Very few in the world, I doubt many even know what isolated spot they have been hiding in for all this time undetected.


----------



## advan (Mar 27, 2012)

syndicate has some. See here-----> Click. I wish I had some!


----------



## Ciphor (Mar 27, 2012)

advan said:


> syndicate has some. See here-----> Click. I wish I had some!


I wana see pictures! Amazing if he does. Hope he can breed


----------



## cacoseraph (Mar 28, 2012)

idk about endangered or rare but platnick as them in three countries... that doesn't necessarily mean they aren't endangered or rare, but it is better than them being from just one teeny tiny little part of one country
http://research.amnh.org/iz/spiders/catalog/SPARASSIDAE.html


----------



## Ciphor (Mar 28, 2012)

cacoseraph said:


> idk about endangered or rare but platnick as them in three countries... that doesn't necessarily mean they aren't endangered or rare, but it is better than them being from just one teeny tiny little part of one country
> http://research.amnh.org/iz/spiders/catalog/SPARASSIDAE.html


"_Peter Jäger, the German spider expert who discovered the Heteropoda davidbowie, said that naming spiders after celebrities helped draw attention to the marginal status of many species as human activity destroys their habitats._"

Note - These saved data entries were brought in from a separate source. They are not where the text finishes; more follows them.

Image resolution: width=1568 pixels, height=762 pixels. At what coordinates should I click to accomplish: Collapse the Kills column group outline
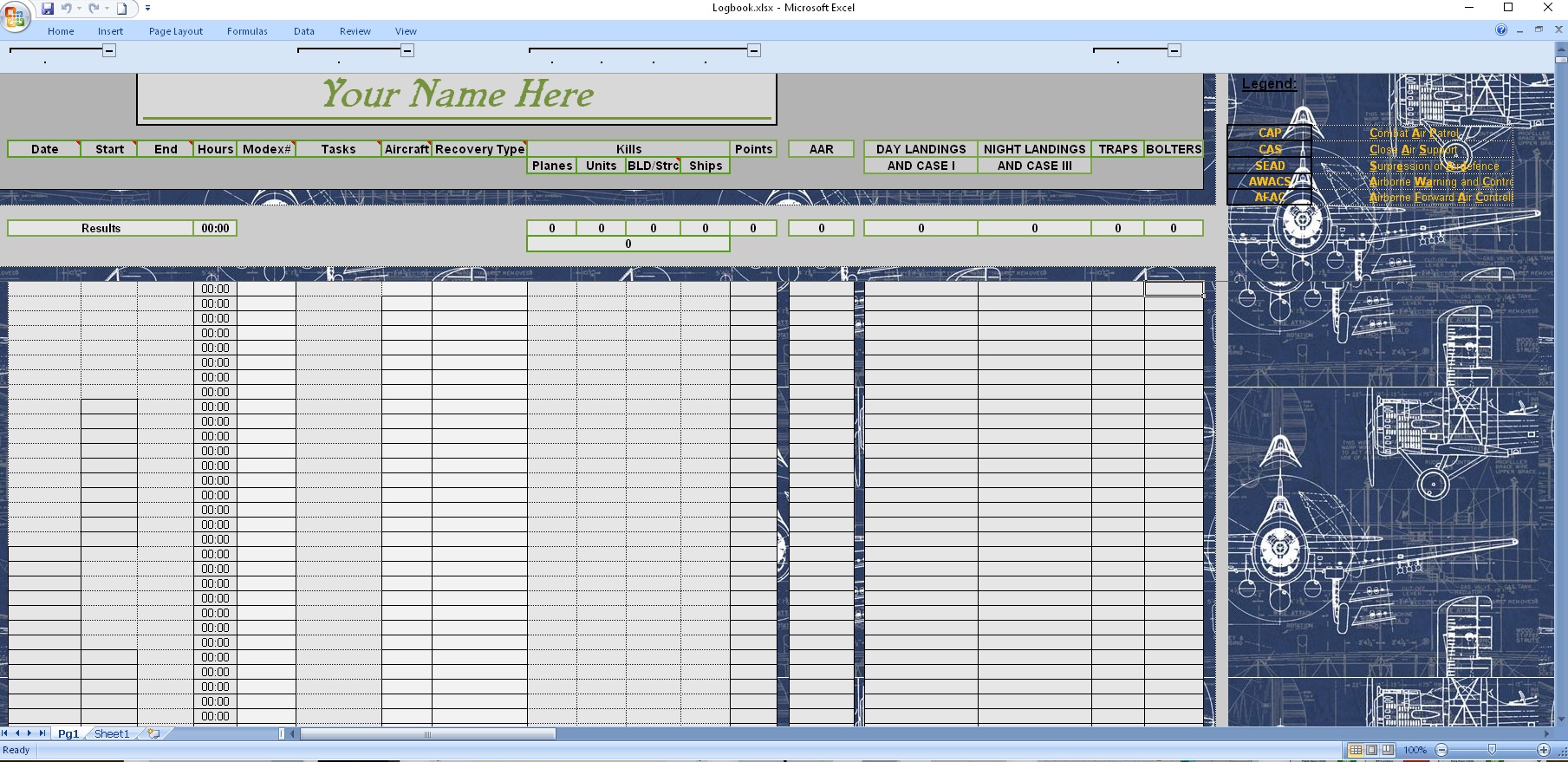[x=754, y=50]
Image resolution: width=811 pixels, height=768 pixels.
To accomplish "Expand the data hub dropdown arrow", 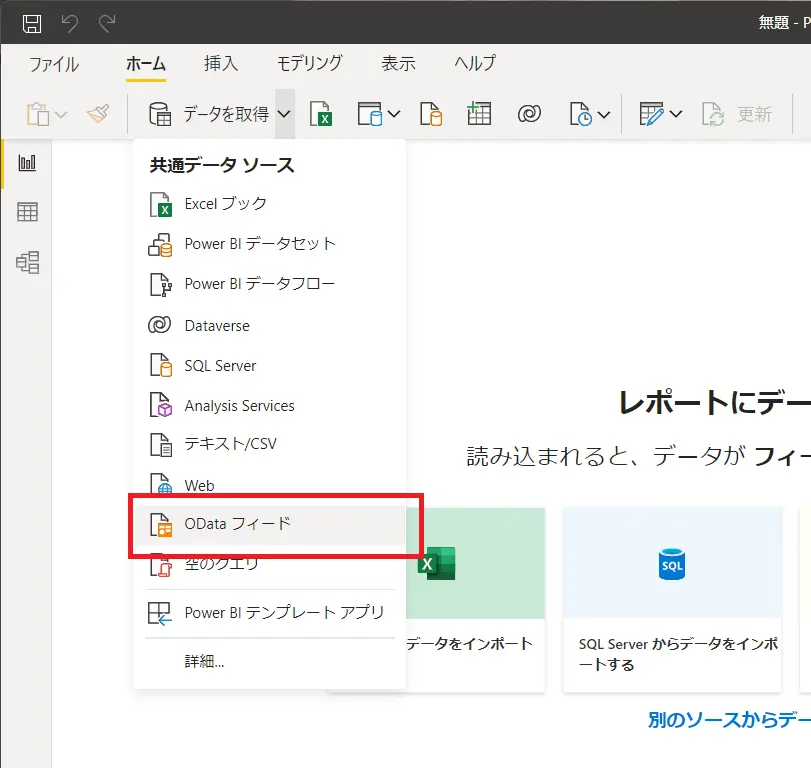I will coord(394,114).
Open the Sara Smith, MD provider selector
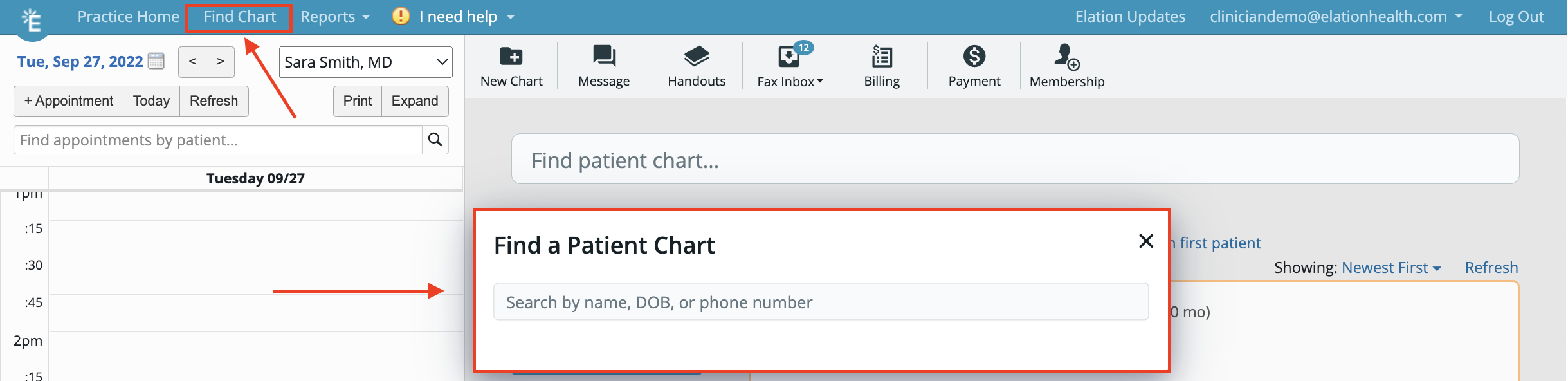This screenshot has width=1568, height=381. click(x=365, y=61)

They are so newly discovered, so hard to say, but it sounds like they are endangered. Some countries are reluctant to add spiders to their endangered species list.

Reactions: Informative 1


----------



## Michiel (Mar 28, 2012)

Adding something to a list has nothing to do with protection...wish it would.....

Verstuurd van mijn GT-I9001 met Tapatalk


----------



## Frogo224 (Apr 11, 2012)

Hey guys sorry ive been on vacation for some time but i found out tarantulainc had some but are sold out): Ill keep looking into it as they are VERY hard to find. If i come up with anything ill let you guys know


----------



## igrith (Dec 11, 2012)

swithers said:


> As they are an endangered species I really wouldn't hold my breathe on that one.


Rubbish , they are pretty common in culture and can easily be acquired if you know who to ask. I have some, though, i am in England and wont send to the usa.


----------



## zonbonzovi (Dec 11, 2012)

"Common in culture" does not equal common in their native habitat.  I'd say P. metallica is a fair example of that.

Reactions: Like 1


----------



## igrith (Oct 28, 2013)

zonbonzovi said:


> "Common in culture" does not equal common in their native habitat.  I'd say P. metallica is a fair example of that.


yup, well done, yet i dont think people asking for them plan to go and catch them, do you? :laugh:


----------



## ConnorParnham (Jun 18, 2017)

cacoseraph said:


> idk about endangered or rare but platnick as them in three countries... that doesn't necessarily mean they aren't endangered or rare, but it is better than them being from just one teeny tiny little part of one country
> http://research.amnh.org/iz/spiders/catalog/SPARASSIDAE.html[/
> 
> Around 500 were found after inital discovery, to where they were thought as endangered, although havent really been classified under anything by IUCN. I was going to purchase one at a show i was at today, although due to unforeseen circumstances the show was cancelled due to safety reasons, polyped.de hold them in stock


----------